Obst, obwohl reichlich vorhanden, steht nur selten auf dem Ernährungsplan der Menschen in den Dörfern. Ein Grund dafür: Die meisten Menschen leben dort von harter Feldarbeit. Obst und Gemüse geben ihnen dafür nicht genug Energie und machen nicht satt, sagen sie, wenn man sie nach ihren Ernährungsgewohnheiten befragt. Früchte sind für sie also nicht besonders attraktiv. Eine Ananas stillt nicht lange den Hunger, aber man kann versuchen, sie für 50 Pesos auf dem Markt zu verkaufen. Für 50 Pesos bekommt man genug Mais für die ganze Familie, ein Kilo Reis bekommt man schon für 10 Pesos. Wer mit Feldarbeit sonst nur 80 Pesos am Tag verdient und von der Hand in den Mund lebt, muss vor allem den täglichen Bedarf sichern. So hat die Ananas zwar einen Wert als Handelsgut, wird als Nahrungsmittel aber kaum in Betracht gezogen. Den Großteil der täglichen Energiezufuhr sichern Mais, Reis und Bohnen, wenn Fleisch auf den Tisch kommt, ist es vor allem Hühnchen.
Neben den harten Lebensbedingungen beeinflusst auch der kulturelle Wandel das Ernährungsverhalten der Menschen. Die internationalen Lebensmittelkonzerne breiten sich immer weiter aus. Ihre Produkte werden überall beworben, und die LKWs der Getränkeproduzenten kommen bis in den Dschungel hinein. Softdrinks und Fertiggerichte, Marken wie Coca Cola und McDonalds, gehören zum Lebensstil westlicher Gesellschaften. Dieser verbreitet sich immer mehr auch in Regionen, deren Einwohner noch vor 20 Jahren ein traditionelles Leben führten. Westliche Marken wie Coca Cola und McDonalds stehen hier für Wohlstand, Modernität, Fortschritt. Eine Coladose in der Hand – für einen Jungen aus einem Dschungeldorf kann sie sogar zu einem Statussymbol werden.

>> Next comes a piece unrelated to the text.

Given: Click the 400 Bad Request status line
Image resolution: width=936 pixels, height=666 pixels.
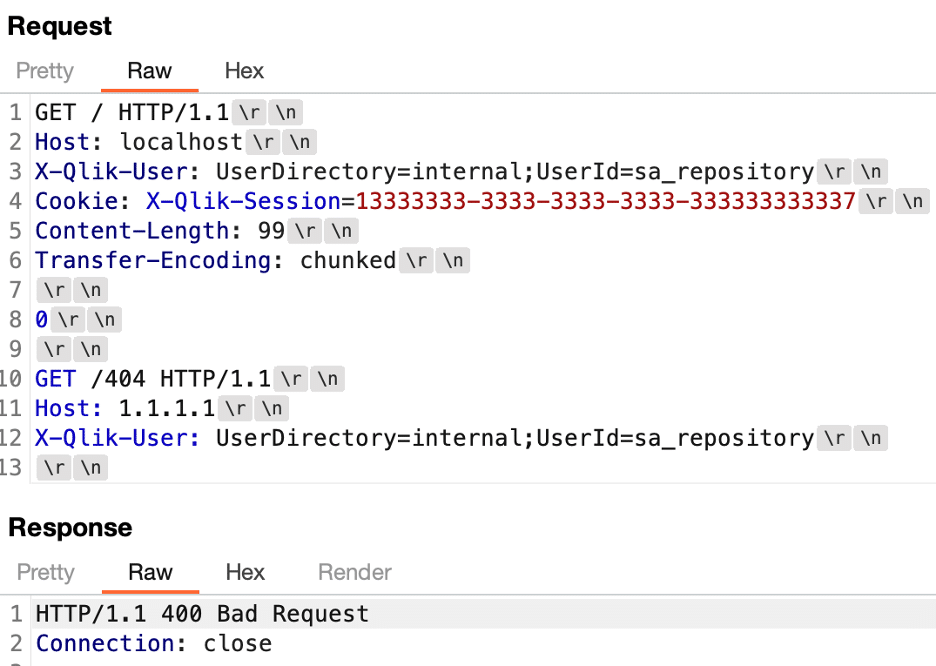Looking at the screenshot, I should [202, 614].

Die Folgen liegen auf der Hand: Wer die Wahl hat, greift zu westlichen Nahrungsmitteln. Doch die Möglichkeit zu wählen, haben die meisten Menschen in den Dörfern nicht, da das Angebot an Lebensmitteln dort beschränkt ist. Für sie geht es vor allem darum, satt zu werden und genug Kraft für die Arbeit zu haben. Um entscheiden zu können, was man isst, braucht man Geld, die Wahl zu haben ist ein Wohlstandssymptom. Und selbst wenn man zu ein wenig Wohlstand gekommen ist, braucht man ein weiteres Privileg, um gute Entscheidungen treffen können: Wissen. Wie wichtig gesunde Ernährung ist, ist den Menschen in den Dörfern von Quintana Roo selten bewusst.

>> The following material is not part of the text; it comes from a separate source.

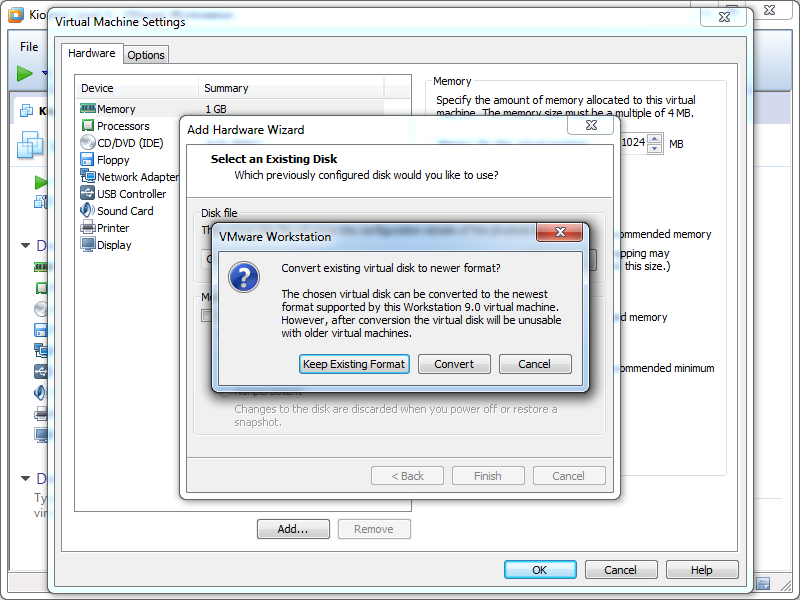Click the CD/DVD (IDE) disc icon
The image size is (800, 600).
88,143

Dass man in westlichen Wohlstandsgesellschaften Ernährungstrends wie Raw Food, Veganismus, Paleo-Ernährung oder Clean Eating anhängt – das würde hier nur Verwunderung hervorrufen. Denn der bewusste Verzicht auf bestimmte Lebensmittel setzt voraus, dass man die Wahl hat. Man sollte daher nicht vergessen: Wer Ernährung zum Lebensstil machen kann, hat sehr viel Glück gehabt und ist in erster Linie privilegiert.